The Islamist group issued a statement hours after Trump unexpectedly canceled planned secret talks with the Taliban's "major leaders" at the presidential compound in Camp David, Maryland. He broke off the talks after the Taliban claimed responsibility for an attack in Kabul last week that killed an American soldier and 11 others.

Zabihullah Mujahid, a Taliban spokesman, criticised Trump for calling off the dialogue and said US forces have been pounding Afghanistan with attacks at the same time.

"This will lead to more losses to the US," he said in a statement. "Its credibility will be affected, its anti-peace stance will be exposed to the world, losses to lives and assets will increase."

In Washington, Secretary of State Mike Pompeo said that Afghan peace talks were on hold and Washington would not withdraw troops from the region until it was convinced the Taliban could follow through on any significant commitments.

The United States has recalled US special envoy for Afghanistan Zalmay Khalilzad to chart the path forward, Pompeo said in appearances on Sunday TV news shows. Asked on "Fox News Sunday" whether Afghan talks were dead, Pompeo said, "For the time being they are."

Trump has long wanted to end US involvement in Afghanistan - since his days as a candidate - and American diplomats have been talking with Taliban representatives for months about a plan to withdraw thousands of American troops in exchange for security guarantees by the Taliban.

US and Taliban negotiators struck a draft peace deal last week that could have led to a drawdown of troops from America's longest war. There are currently 14,000 US forces as well as thousands of other NATO troops in the country, 18 years after its invasion by a US-led coalition following the Sept. 11, 2001, al Qaeda attacks on the United States.

Fighting in Afghanistan has continued amid the talks and recent assaults by the Taliban cast doubts over the draft deal.

Camp David Surprise

Asked about the Camp David meeting scheduled for Sunday, Pompeo said Trump decided to get personally involved to get the agreement to the finish line.

"President Trump ultimately made the decision," Pompeo told Fox. "He said, 'I want to talk to (President) Ashraf Ghani. I want to talk to these Taliban negotiators. I want to look them in the eye. I want to see if we can get to the final outcome we needed.'"

Trump was criticised, even by some fellow Republicans, for having offered to host on US soil a militant group that has killed American troops and had sheltered al Qaeda leader Osama bin Laden after the Sept. 11, 2001 attacks.

Republican US Representatives Adam Kinzinger and Liz Cheney said the Taliban were still fighting Americans and harboring its enemies.

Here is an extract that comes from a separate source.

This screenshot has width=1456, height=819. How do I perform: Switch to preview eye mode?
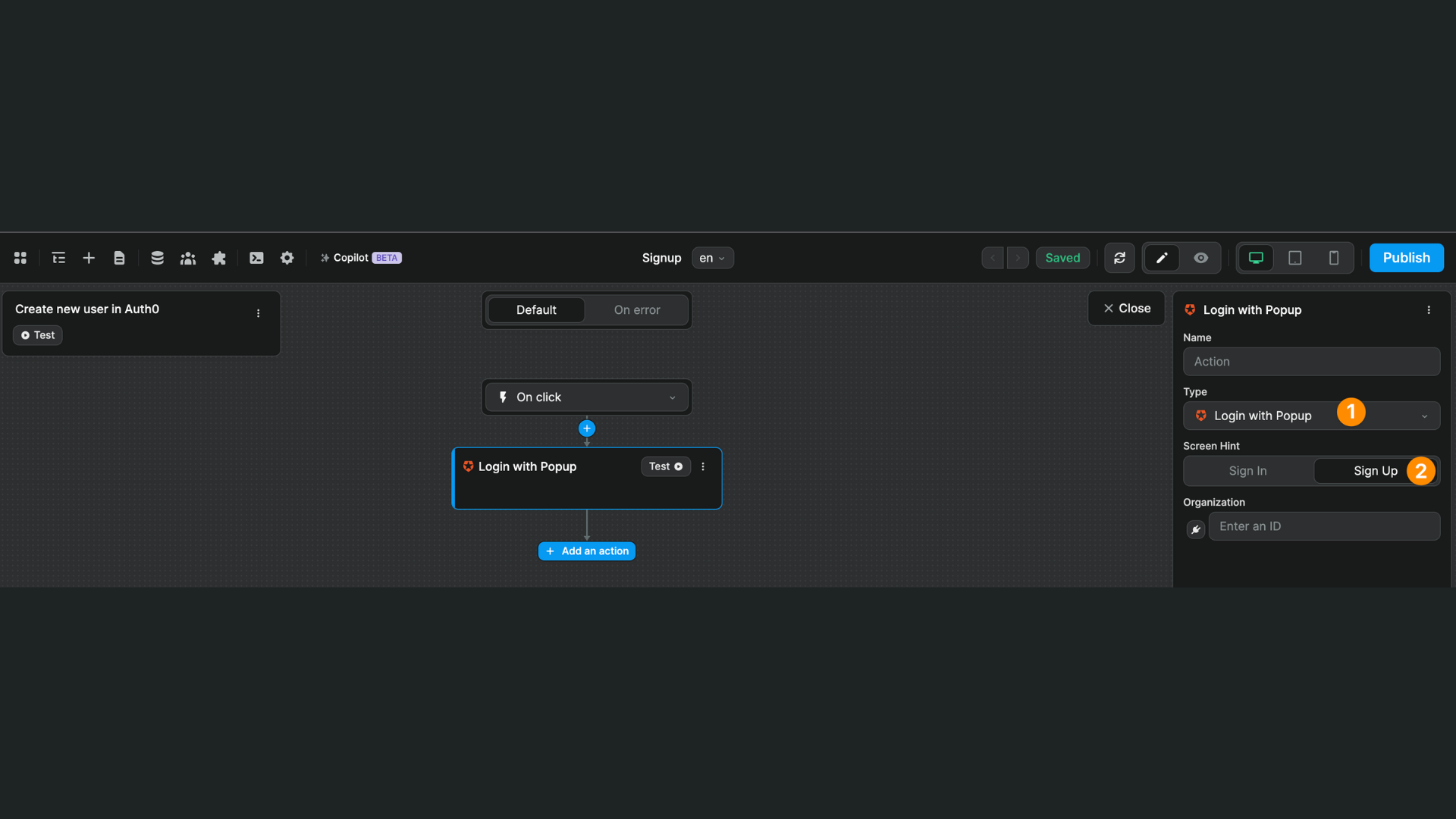coord(1200,258)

"Camp David is where America’s leaders met to plan our response after al Qaeda, supported by the Taliban, killed 3000 Americans on 9/11," Cheney, whose father, Dick Cheney, was US vice president at the time of the attacks, wrote on Twitter on Sunday. "No member of the Taliban should set foot there. Ever."

Americans will on Wednesday mark the 18th anniversary of the al Qaeda attacks that killed more than 3,000 people in New York, Washington and Pennsylvania.

Taliban fighters, who now control more territory than at any time since 2001, launched assaults over the past week that included a suicide attack in Kabul on Thursday that killed US Army Sergeant 1st Class Elis A. Barreto Ortiz, 34, from Puerto Rico, bringing the number of American troops killed in Afghanistan this year to 16.

Pompeo said the United States will not let up on military support for Afghan troops until the Taliban take the necessary steps to show they are serious about peace.

Earlier this month, senior security officials in Kabul said joint air raids by US and Afghan forces against the Taliban have not subsided. Pompeo said more than 1,000 Taliban fighters have been killed in Afghanistan in the last 10 days.

"If the Taliban don't behave, if they don't deliver on the commitments that they've made to us now for weeks, and in some cases months, the president is not going to reduce the pressure, we're not going to reduce our support for the Afghan security forces that have fought so hard there in Afghanistan," Pompeo said in an interview with CNN's "State of the Union."

"We're not just going to withdraw because there's a timeline," he said.